I'm only ever called "hot" by guys I'm involved with, but I've been called "beautiful" all my life. I think the key difference is how those attracted to you react (a point on which I will elaborate later).

Disclaimer: Any of my personal observations may be influenced by people reacting to my personality as well as my looks.


I wasn't a late bloomer. I've been called beautiful my whole life; my mother used to cover me when in a stroller so that she wouldn't get stopped in the mall by people wanting to look at me. This fundamentally changes the way you perceive yourself.

Early in life:

  • I became vain - people commented on my looks constantly. This led to dissatisfaction because no matter how lovely I am no one is perfect 100% of the time. Also, if I was not complimented, I felt ugly.
  • I became shy from often having unwanted attention, and I feared not meeting expectations. This caused social anxiety and a dislike for being around new people.
  • I never needed to develop personality, as people were most interested in my looks.
  • Some boys in school harbored crushes on me from elementary/middle school until the end of high school (none ever acted on the crushes).
  • In high school boys starting openly making passes at me in about 7th grade. I was completely unresponsive because I neither wanted their attention nor knew how to react, so I developed a reputation for being icy. Eventually, no guys from school attempted to ask me out.
  • I couldn't tell the difference between people (boys and girls) hitting on me and being friendly - that got me in all sorts of awkward situations.

Note: I date nice guys, and have always loved nice guys (nothing to do with beauty, my dad just did his job well). This meant that for the vast majority of my boyfriends, who I chose for personality over looks, I was told I "could do better." What a phrase!

In general:

  • I am liked and trusted by most people I meet, and therefore am made a leader in group situations and hear all sorts of personal problems from people I barely know.
  • I alway attract male and female attention. The female attention isn't always sexual, but can be weirdly sycophantic.
  • I have few male friends, and most male friends I do have have noticeable crushes on me.
  • Men that befriend me will dissappear once learning I have a boyfriend.
  • I've learned to be very vigilant about my surroundings, in case there is a creepy guy eyeing me.
  • Guys act weird around me sometimes.
  • I have broken many hearts.*
  • Men speak in a different tone to women they are falling for - when I was younger I inadvertently developed a fear of that tone, and would run at the first hint of it.
  • I can tell if a guy finds me attractive immediately by how he looks at me.
  • It is very easy to dress up, as it is not hard to look good.
  • I had to actively develop my personality.

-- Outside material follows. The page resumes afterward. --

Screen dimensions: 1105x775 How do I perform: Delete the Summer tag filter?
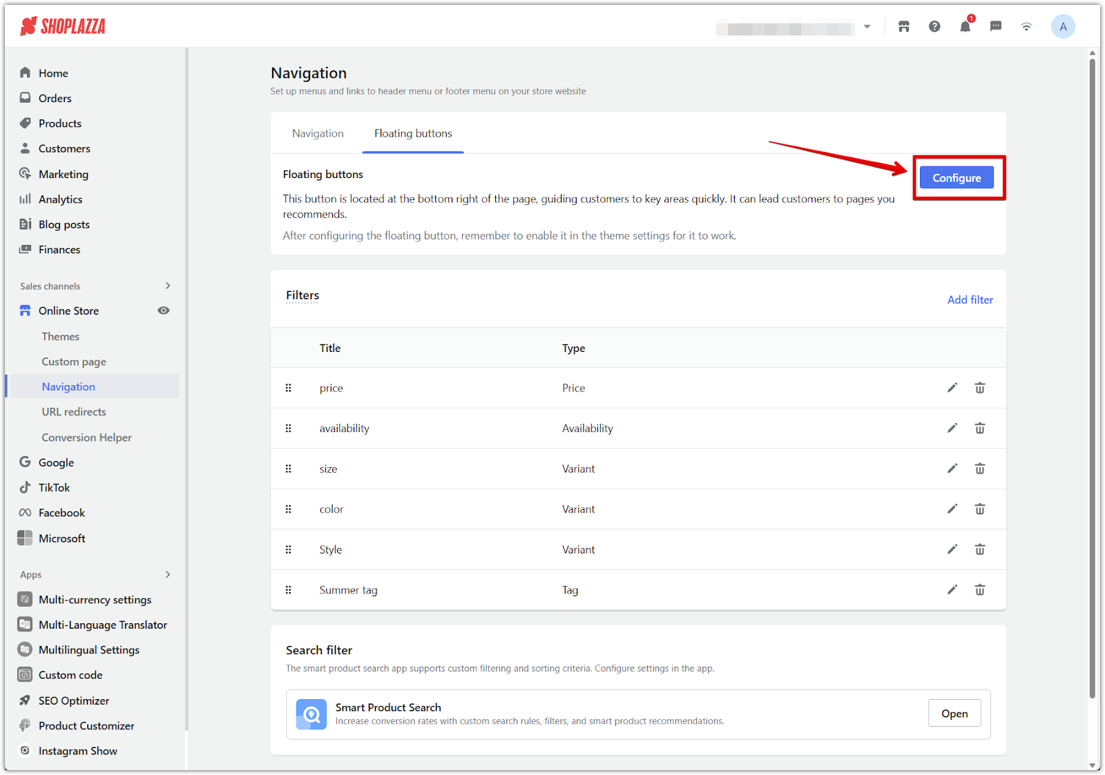point(979,590)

* Note: I have never had a "hook up," despite trying. Men seem to fall for beautiful women who actually seem to care for them as humans. Understandable, of course, but not conducive to a one time fling. (This is the difference between hot and beautiful to me. Hot girls attract the kind of guys who may just want sex. Just my own distinction.)

What I have learned:

  • I've stopped caring about how beautiful others are; beauty isn't rare to me and other things are more interesting. Like confidence!
  • Hearing I am beautiful is no longer flattering - it's like being told I have brown hair. Oh really? Thanks, I never realized.
  • It feels silly to be modest and skirt around the fact that so many find me pretty. At least with close friends, I've given up on the pretense of modesty. People that aren't close get put off by this and often seem cold afterwards. Ah well.

Summary:

At first, you are shy and vain. You get a lot of attention. Then it gets boring. You get over it, and learn to be a normal person.

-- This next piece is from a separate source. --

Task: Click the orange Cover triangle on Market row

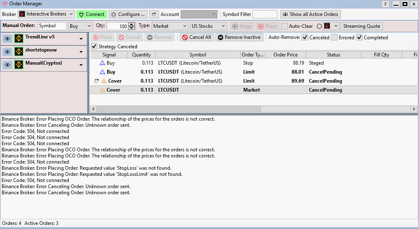Action: (102, 90)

Edit: An addition as the question has been merged:

I do enjoy being attractive, as I enjoy how people treat me currently.
Truthfully, I have no idea what is it like to be unattractive, and so I have difficulty pin pointing the difference in treatment. But I am rarely ignored and well received now, and that is pleasant.
As I mentioned above, it does cause grief. Whenever I am in public, especially as I live in a highly populated city, I am looking out for my safety. I also have learned to ignore most calls for my attention when I'm in public (which is awkward if they're calling for a beneficial reason).

There is good and bad, but I bet once I reach the age I become "invisible" (there are a few Quora questions about that if you're curious about what I mean), I will surely miss the benefits.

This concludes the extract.